Directions: Your job is to copy every record exactly.

^^^^

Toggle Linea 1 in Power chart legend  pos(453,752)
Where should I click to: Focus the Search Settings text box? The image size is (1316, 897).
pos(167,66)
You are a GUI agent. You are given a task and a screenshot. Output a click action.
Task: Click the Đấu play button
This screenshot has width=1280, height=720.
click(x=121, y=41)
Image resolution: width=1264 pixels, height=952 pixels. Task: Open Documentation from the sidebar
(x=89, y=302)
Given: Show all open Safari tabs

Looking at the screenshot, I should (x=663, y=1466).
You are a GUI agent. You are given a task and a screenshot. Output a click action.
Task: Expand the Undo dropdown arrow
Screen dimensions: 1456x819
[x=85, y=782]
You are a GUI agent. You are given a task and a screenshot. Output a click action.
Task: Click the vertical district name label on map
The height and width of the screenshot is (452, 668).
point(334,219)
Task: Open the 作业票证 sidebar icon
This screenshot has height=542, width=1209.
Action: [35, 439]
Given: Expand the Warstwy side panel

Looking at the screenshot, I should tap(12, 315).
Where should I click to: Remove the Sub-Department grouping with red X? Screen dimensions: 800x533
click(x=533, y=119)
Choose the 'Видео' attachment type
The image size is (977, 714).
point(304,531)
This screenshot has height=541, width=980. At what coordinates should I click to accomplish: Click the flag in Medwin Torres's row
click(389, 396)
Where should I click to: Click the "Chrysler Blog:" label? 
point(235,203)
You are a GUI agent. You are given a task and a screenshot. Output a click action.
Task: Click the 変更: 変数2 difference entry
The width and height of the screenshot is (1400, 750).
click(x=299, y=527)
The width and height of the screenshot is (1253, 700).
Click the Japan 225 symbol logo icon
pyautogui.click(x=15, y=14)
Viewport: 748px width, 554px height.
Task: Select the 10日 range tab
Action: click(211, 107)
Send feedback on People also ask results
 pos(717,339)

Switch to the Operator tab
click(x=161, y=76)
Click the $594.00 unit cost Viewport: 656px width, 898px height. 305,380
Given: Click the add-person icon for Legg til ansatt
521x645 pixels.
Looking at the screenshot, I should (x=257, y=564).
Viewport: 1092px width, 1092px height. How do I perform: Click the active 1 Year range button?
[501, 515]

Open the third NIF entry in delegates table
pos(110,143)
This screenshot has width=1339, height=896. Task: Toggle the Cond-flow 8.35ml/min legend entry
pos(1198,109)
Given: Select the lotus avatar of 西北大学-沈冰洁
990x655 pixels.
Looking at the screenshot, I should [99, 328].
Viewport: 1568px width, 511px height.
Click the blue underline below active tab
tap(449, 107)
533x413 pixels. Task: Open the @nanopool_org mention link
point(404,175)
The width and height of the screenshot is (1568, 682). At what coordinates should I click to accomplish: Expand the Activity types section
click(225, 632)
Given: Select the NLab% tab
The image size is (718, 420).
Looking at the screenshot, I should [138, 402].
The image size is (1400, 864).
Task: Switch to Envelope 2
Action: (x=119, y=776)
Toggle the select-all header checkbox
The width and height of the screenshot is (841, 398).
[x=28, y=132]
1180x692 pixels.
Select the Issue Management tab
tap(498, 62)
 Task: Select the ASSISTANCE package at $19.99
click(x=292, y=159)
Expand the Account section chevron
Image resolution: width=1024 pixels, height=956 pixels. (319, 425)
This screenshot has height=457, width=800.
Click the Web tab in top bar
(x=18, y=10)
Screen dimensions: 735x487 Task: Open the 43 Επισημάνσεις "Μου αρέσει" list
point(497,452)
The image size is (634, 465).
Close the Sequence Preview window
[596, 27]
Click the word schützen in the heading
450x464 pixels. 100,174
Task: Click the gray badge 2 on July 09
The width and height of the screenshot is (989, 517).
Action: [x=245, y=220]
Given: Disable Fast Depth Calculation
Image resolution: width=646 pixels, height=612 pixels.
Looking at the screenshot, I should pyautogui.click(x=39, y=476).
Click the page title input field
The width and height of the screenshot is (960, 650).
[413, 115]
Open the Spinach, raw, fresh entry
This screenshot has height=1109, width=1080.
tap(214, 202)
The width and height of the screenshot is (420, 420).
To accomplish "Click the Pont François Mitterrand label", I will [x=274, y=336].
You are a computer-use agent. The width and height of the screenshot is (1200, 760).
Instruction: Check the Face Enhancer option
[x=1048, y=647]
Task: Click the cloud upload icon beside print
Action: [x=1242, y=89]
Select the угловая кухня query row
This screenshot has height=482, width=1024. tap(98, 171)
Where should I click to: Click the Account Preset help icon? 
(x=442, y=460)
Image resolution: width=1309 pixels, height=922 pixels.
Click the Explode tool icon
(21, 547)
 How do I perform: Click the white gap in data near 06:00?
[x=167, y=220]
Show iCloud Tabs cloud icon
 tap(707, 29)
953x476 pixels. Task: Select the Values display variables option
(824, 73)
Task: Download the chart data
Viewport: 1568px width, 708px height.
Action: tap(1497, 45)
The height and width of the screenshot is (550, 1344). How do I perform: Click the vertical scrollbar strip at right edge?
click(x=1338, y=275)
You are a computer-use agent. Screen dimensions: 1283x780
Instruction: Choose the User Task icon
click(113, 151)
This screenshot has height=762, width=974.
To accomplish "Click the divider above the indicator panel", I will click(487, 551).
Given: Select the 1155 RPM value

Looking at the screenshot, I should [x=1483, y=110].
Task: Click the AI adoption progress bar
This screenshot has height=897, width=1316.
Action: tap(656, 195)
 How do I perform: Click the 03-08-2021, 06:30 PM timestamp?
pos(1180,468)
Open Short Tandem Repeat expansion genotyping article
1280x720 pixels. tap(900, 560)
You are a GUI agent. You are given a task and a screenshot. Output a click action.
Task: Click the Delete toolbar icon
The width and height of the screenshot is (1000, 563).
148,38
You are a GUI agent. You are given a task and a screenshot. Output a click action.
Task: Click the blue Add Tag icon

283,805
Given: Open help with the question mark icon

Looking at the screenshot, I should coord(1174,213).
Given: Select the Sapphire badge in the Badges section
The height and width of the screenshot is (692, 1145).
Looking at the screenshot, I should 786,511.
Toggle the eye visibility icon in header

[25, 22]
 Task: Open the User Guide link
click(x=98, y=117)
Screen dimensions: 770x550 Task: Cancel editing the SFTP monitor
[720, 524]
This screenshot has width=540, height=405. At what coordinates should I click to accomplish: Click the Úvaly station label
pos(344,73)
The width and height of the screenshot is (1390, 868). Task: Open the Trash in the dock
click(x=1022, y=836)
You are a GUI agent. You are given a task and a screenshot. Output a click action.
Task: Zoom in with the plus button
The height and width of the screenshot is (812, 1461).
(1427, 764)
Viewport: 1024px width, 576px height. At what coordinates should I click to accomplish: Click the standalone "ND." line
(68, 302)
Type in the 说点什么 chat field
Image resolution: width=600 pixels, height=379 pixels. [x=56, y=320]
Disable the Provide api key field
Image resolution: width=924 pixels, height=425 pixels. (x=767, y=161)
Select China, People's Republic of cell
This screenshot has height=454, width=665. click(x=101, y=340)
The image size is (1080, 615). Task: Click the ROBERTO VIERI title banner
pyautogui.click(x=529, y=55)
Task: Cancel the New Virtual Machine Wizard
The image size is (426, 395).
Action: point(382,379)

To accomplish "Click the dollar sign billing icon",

^^^^

Answer:
Toggle Linea 1 in Power chart legend  pos(453,752)
Where should I click to: Focus the Search Settings text box? The image size is (1316, 897).
pos(167,66)
You are a GUI agent. You are given a task and a screenshot. Output a click action.
Task: Click the Đấu play button
This screenshot has width=1280, height=720.
click(x=121, y=41)
Image resolution: width=1264 pixels, height=952 pixels. Task: Open Documentation from the sidebar
(x=89, y=302)
Given: Show all open Safari tabs

Looking at the screenshot, I should (x=663, y=1466).
You are a GUI agent. You are given a task and a screenshot. Output a click action.
Task: Expand the Undo dropdown arrow
Screen dimensions: 1456x819
[x=85, y=782]
You are a GUI agent. You are given a task and a screenshot. Output a click action.
Task: Click the vertical district name label on map
The height and width of the screenshot is (452, 668).
point(334,219)
Task: Open the 作业票证 sidebar icon
This screenshot has height=542, width=1209.
Action: [35, 439]
Given: Expand the Warstwy side panel

Looking at the screenshot, I should tap(12, 315).
Where should I click to: Remove the Sub-Department grouping with red X? Screen dimensions: 800x533
click(x=533, y=119)
Choose the 'Видео' attachment type
The image size is (977, 714).
point(304,531)
This screenshot has height=541, width=980. At what coordinates should I click to accomplish: Click the flag in Medwin Torres's row
click(389, 396)
Where should I click to: Click the "Chrysler Blog:" label? 
point(235,203)
You are a GUI agent. You are given a task and a screenshot. Output a click action.
Task: Click the 変更: 変数2 difference entry
The width and height of the screenshot is (1400, 750).
click(x=299, y=527)
The width and height of the screenshot is (1253, 700).
Click the Japan 225 symbol logo icon
pyautogui.click(x=15, y=14)
Viewport: 748px width, 554px height.
Task: Select the 10日 range tab
Action: click(211, 107)
Send feedback on People also ask results
 pos(717,339)

Switch to the Operator tab
click(x=161, y=76)
Click the $594.00 unit cost Viewport: 656px width, 898px height. 305,380
Given: Click the add-person icon for Legg til ansatt
521x645 pixels.
Looking at the screenshot, I should (x=257, y=564).
Viewport: 1092px width, 1092px height. How do I perform: Click the active 1 Year range button?
[501, 515]

Open the third NIF entry in delegates table
pos(110,143)
This screenshot has width=1339, height=896. Task: Toggle the Cond-flow 8.35ml/min legend entry
pos(1198,109)
Given: Select the lotus avatar of 西北大学-沈冰洁
990x655 pixels.
Looking at the screenshot, I should [99, 328].
Viewport: 1568px width, 511px height.
Click the blue underline below active tab
tap(449, 107)
533x413 pixels. Task: Open the @nanopool_org mention link
point(404,175)
The width and height of the screenshot is (1568, 682). At what coordinates should I click to accomplish: Expand the Activity types section
click(225, 632)
Given: Select the NLab% tab
The image size is (718, 420).
Looking at the screenshot, I should [138, 402].
The image size is (1400, 864).
Task: Switch to Envelope 2
Action: (x=119, y=776)
Toggle the select-all header checkbox
The width and height of the screenshot is (841, 398).
[x=28, y=132]
1180x692 pixels.
Select the Issue Management tab
tap(498, 62)
 Task: Select the ASSISTANCE package at $19.99
click(x=292, y=159)
Expand the Account section chevron
Image resolution: width=1024 pixels, height=956 pixels. (319, 425)
This screenshot has height=457, width=800.
Click the Web tab in top bar
(x=18, y=10)
Screen dimensions: 735x487 Task: Open the 43 Επισημάνσεις "Μου αρέσει" list
point(497,452)
The image size is (634, 465).
Close the Sequence Preview window
[596, 27]
Click the word schützen in the heading
450x464 pixels. 100,174
Task: Click the gray badge 2 on July 09
The width and height of the screenshot is (989, 517).
Action: [x=245, y=220]
Given: Disable Fast Depth Calculation
Image resolution: width=646 pixels, height=612 pixels.
Looking at the screenshot, I should pyautogui.click(x=39, y=476).
Click the page title input field
The width and height of the screenshot is (960, 650).
[413, 115]
Open the Spinach, raw, fresh entry
This screenshot has height=1109, width=1080.
tap(214, 202)
The width and height of the screenshot is (420, 420).
To accomplish "Click the Pont François Mitterrand label", I will [x=274, y=336].
You are a computer-use agent. The width and height of the screenshot is (1200, 760).
Instruction: Check the Face Enhancer option
[x=1048, y=647]
Task: Click the cloud upload icon beside print
Action: [x=1242, y=89]
Select the угловая кухня query row
This screenshot has height=482, width=1024. tap(98, 171)
Where should I click to: Click the Account Preset help icon? 
(x=442, y=460)
Image resolution: width=1309 pixels, height=922 pixels.
Click the Explode tool icon
(21, 547)
 How do I perform: Click the white gap in data near 06:00?
[x=167, y=220]
Show iCloud Tabs cloud icon
 tap(707, 29)
953x476 pixels. Task: Select the Values display variables option
(824, 73)
Task: Download the chart data
Viewport: 1568px width, 708px height.
Action: tap(1497, 45)
The height and width of the screenshot is (550, 1344). How do I perform: Click the vertical scrollbar strip at right edge?
click(x=1338, y=275)
You are a computer-use agent. Screen dimensions: 1283x780
Instruction: Choose the User Task icon
click(113, 151)
This screenshot has height=762, width=974.
To accomplish "Click the divider above the indicator panel", I will click(487, 551).
Given: Select the 1155 RPM value

Looking at the screenshot, I should [x=1483, y=110].
Task: Click the AI adoption progress bar
This screenshot has height=897, width=1316.
Action: tap(656, 195)
 How do I perform: Click the 03-08-2021, 06:30 PM timestamp?
pos(1180,468)
Open Short Tandem Repeat expansion genotyping article
1280x720 pixels. tap(900, 560)
You are a GUI agent. You are given a task and a screenshot. Output a click action.
Task: Click the Delete toolbar icon
The width and height of the screenshot is (1000, 563).
148,38
You are a GUI agent. You are given a task and a screenshot. Output a click action.
Task: Click the blue Add Tag icon

283,805
Given: Open help with the question mark icon

Looking at the screenshot, I should coord(1174,213).
Given: Select the Sapphire badge in the Badges section
The height and width of the screenshot is (692, 1145).
Looking at the screenshot, I should 786,511.
Toggle the eye visibility icon in header

[25, 22]
 Task: Open the User Guide link
click(x=98, y=117)
Screen dimensions: 770x550 Task: Cancel editing the SFTP monitor
[720, 524]
This screenshot has width=540, height=405. At what coordinates should I click to accomplish: Click the Úvaly station label
pos(344,73)
The width and height of the screenshot is (1390, 868). Task: Open the Trash in the dock
click(x=1022, y=836)
You are a GUI agent. You are given a task and a screenshot. Output a click action.
Task: Zoom in with the plus button
The height and width of the screenshot is (812, 1461).
(1427, 764)
Viewport: 1024px width, 576px height. At what coordinates should I click to accomplish: Click the standalone "ND." line
(68, 302)
Type in the 说点什么 chat field
Image resolution: width=600 pixels, height=379 pixels. [x=56, y=320]
Disable the Provide api key field
Image resolution: width=924 pixels, height=425 pixels. (x=767, y=161)
Select China, People's Republic of cell
This screenshot has height=454, width=665. click(x=101, y=340)
The image size is (1080, 615). Task: Click the ROBERTO VIERI title banner
pyautogui.click(x=529, y=55)
Task: Cancel the New Virtual Machine Wizard
The image size is (426, 395).
Action: point(382,379)

To accomplish "Click the dollar sign billing icon",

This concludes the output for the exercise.